B. Shenkoya¹, V. Yellepedi², M. Gopalakrishnan³, A. Prazak⁴; ¹University of Maryland Baltimore, MD, USA, ²The University of Utah, UT, USA, ³University of Maryland, Baltimore, Baltimore, MD, USA, ⁴University of Utah Hospitals and Clinics, Salt Lake, UT, USA.

Background: Enoxaparin dosing in burn patients is challenging due to physiological changes affecting drug absorption, distribution, and clearance. Over one-third of burn patients fail to reach target prophylactic anti-factor Xa (anti-Xa) levels (0.2–0.4 U/mL) with current equation-based dosing. This study aimed to develop a population pharmacokinetic (PK) model for enoxaparin in burn patients and assess target attainment using both current and model-based dosing regimens.
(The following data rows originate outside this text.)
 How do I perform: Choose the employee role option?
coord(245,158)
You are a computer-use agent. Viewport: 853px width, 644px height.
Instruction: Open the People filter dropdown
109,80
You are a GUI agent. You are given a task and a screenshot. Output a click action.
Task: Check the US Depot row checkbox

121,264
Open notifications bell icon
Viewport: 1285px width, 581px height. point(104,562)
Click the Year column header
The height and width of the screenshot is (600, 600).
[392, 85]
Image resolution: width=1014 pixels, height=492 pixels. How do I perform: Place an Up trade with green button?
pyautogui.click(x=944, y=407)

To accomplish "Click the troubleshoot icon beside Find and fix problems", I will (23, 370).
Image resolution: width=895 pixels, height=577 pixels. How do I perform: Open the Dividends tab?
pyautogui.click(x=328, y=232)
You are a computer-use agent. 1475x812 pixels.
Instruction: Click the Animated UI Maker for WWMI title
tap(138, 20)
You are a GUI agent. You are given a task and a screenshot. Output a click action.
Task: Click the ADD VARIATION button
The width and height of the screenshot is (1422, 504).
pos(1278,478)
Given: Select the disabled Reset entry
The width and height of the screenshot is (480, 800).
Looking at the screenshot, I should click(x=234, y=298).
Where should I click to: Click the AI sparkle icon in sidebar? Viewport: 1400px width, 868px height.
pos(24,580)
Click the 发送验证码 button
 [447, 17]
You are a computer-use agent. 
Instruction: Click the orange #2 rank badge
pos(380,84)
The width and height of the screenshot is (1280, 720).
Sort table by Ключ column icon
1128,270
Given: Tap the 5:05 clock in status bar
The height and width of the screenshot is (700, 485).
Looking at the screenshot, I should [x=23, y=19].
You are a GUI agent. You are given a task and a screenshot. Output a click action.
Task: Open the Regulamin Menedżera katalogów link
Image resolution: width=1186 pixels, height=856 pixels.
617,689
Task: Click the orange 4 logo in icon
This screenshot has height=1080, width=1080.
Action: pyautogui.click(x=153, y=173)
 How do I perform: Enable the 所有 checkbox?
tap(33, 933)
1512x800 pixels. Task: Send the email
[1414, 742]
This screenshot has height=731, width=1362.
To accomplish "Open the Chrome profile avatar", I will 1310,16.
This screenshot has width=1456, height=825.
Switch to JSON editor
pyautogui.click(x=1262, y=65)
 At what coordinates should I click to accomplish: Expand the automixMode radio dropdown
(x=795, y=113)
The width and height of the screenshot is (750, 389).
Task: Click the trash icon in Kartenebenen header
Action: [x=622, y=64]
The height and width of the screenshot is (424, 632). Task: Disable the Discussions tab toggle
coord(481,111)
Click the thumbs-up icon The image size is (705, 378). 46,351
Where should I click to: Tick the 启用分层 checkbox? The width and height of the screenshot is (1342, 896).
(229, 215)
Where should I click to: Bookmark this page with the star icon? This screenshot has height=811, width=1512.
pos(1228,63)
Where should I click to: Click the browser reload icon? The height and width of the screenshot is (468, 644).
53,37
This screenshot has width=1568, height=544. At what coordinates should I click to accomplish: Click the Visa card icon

Methods: Real-world data from 408 burn patients who received enoxaparin for thromboembolism prophylaxis were retrieved from electronic health record of University of Utah Burn Center between 2014 and 2023. The dataset included 15,516 doses and 1,372 anti-Xa measurements. Various PK models were tested to identify the best structural model. The impacts of total burn surface area (TBSA), body weight, and other covariates on clearance (CL/F) and volume of distribution (Vc/F) were examined. The selected model was used to evaluate target attainment with current dosing and to propose an alternate dosing regimen through simulations.

Results: A one-compartment model adequately described the data, with estimated CL/F of 1.56 L/h and Vc/F of 22.1 L, consistent with values reported for critically ill patients who share similar fluid management and augmented clearance. TBSA and body weight significantly impacted CL/F and Vc/F, explaining over 25% of variability. Patients with TBSA >20% had about twice the Vc/F compared to those with TBSA < 10%. Only 56% of burn patients reached the target enoxaparin anti-Xa levels about four hours after the third dose with the current dosing. However, model-based dosing, including both flat (M1) and loading-plus-flat (M2) dosing, improved target attainment to 90% and 83%, respectively. The simulations indicate that the proposed dosing improves target attainment, especially for patients with larger TBSA or higher body weight. However, further benefit-risk evaluation is needed to assess bleeding risks in clinical practice. The proposed dosing regimen is shown in Table 1.

Conclusion: In conclusion, a population PK model of enoxaparin was successfully developed for burn patients using real-world data and used to propose an alternative dosing regimen with higher target attainment in prophylaxis management.